Letting Go And Facing Forward • May 26, 2008
There are therapists and dating experts who teach those of us who are still entangled, bound, wrapped up in and held by a lover who is no longer a happy part of our lives, how to let go.
It is said that you can’t enter a new relationship while you’re still tied to the old. That you must release this person to leave room in your life and your heart for your true soulmate to come on in.
It’s a fact that our bodies and hearts get connected to those we love and have sex with. It’s chemical, and spiritual, and emotional, and it doesn’t just go away because we say goodbye. And it’s true that every time we have the same thought about that goodbye, we experience the same feeling we felt when it happened.
And yet, it’s romantic. Lost love is romantic. Pining is romantic. Yeats and Keats and Lord Byron are romantic. Singing about love isn’t as romantic as singing about the love that got away. Longing makes me feel alive. It taps into my imagination and takes me to a place of romance and lust and passion that this daily life of recycling, cleaning the kitchen, working and cuddling don’t even graze. And it taps into my pain. What is it about pain that feels so, well – romantic?
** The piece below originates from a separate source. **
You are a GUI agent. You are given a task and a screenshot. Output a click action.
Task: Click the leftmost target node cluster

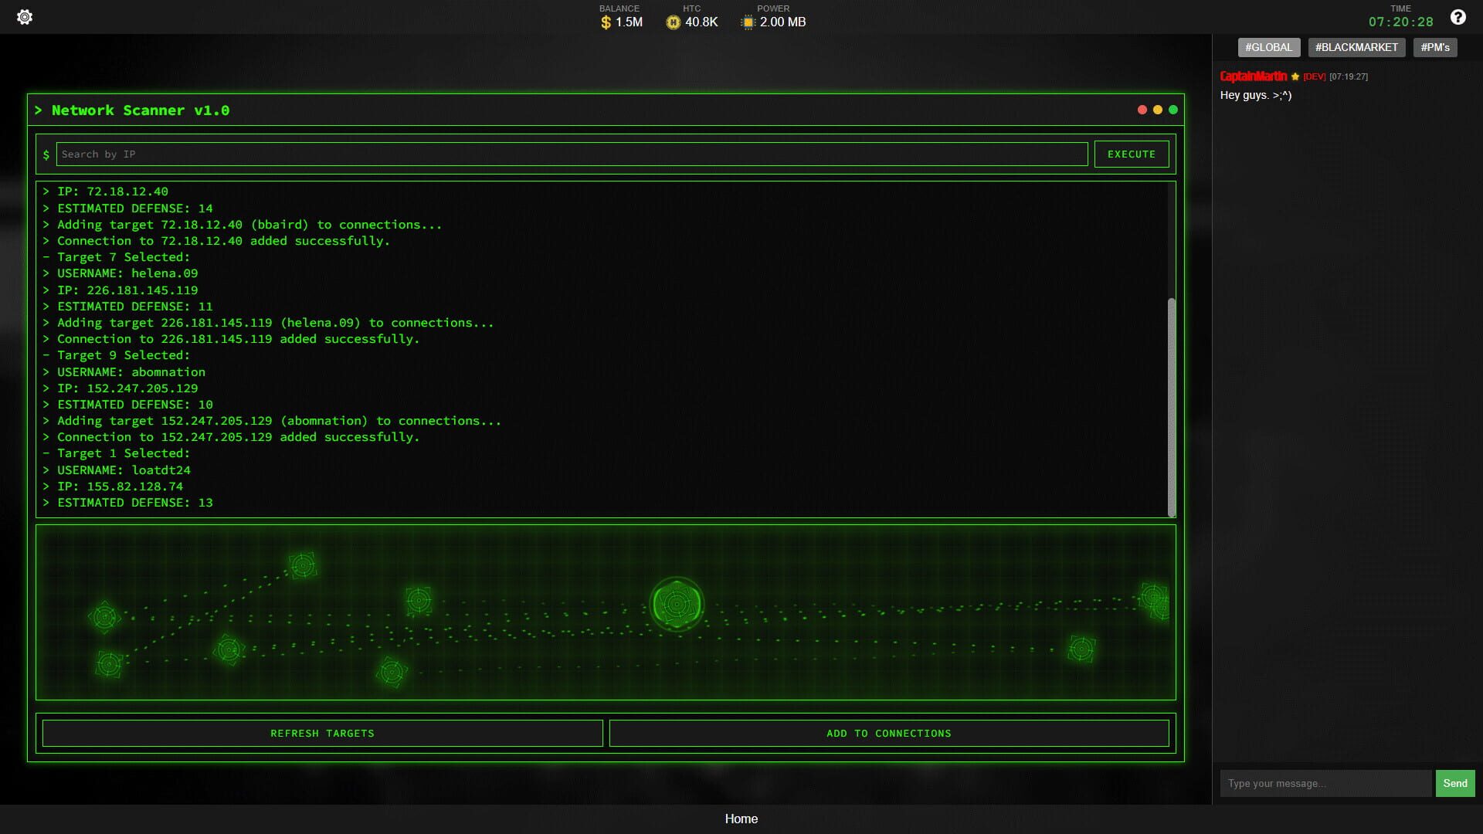point(104,617)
Many of us have pain and love hooked up in such a way that easy-going men don’t feel romantic to us. Nice men who don’t intend to hurt us feel like old shoes. The pointy, spindly ones that’ll kill our backs and crunch our toes are the shoes and the men we want. Even while we’re wearing running shoes, we’re dreaming of stilettos. And we fault men for thinking like this.
Letting go, to me, is a moment by moment act and triumph of courage. Not just letting go of a person, but of a state of mind, a thought of pain that leads to a feeling of pain that then feels so powerful, passionate, poetic and sexy that it trumps everything else around.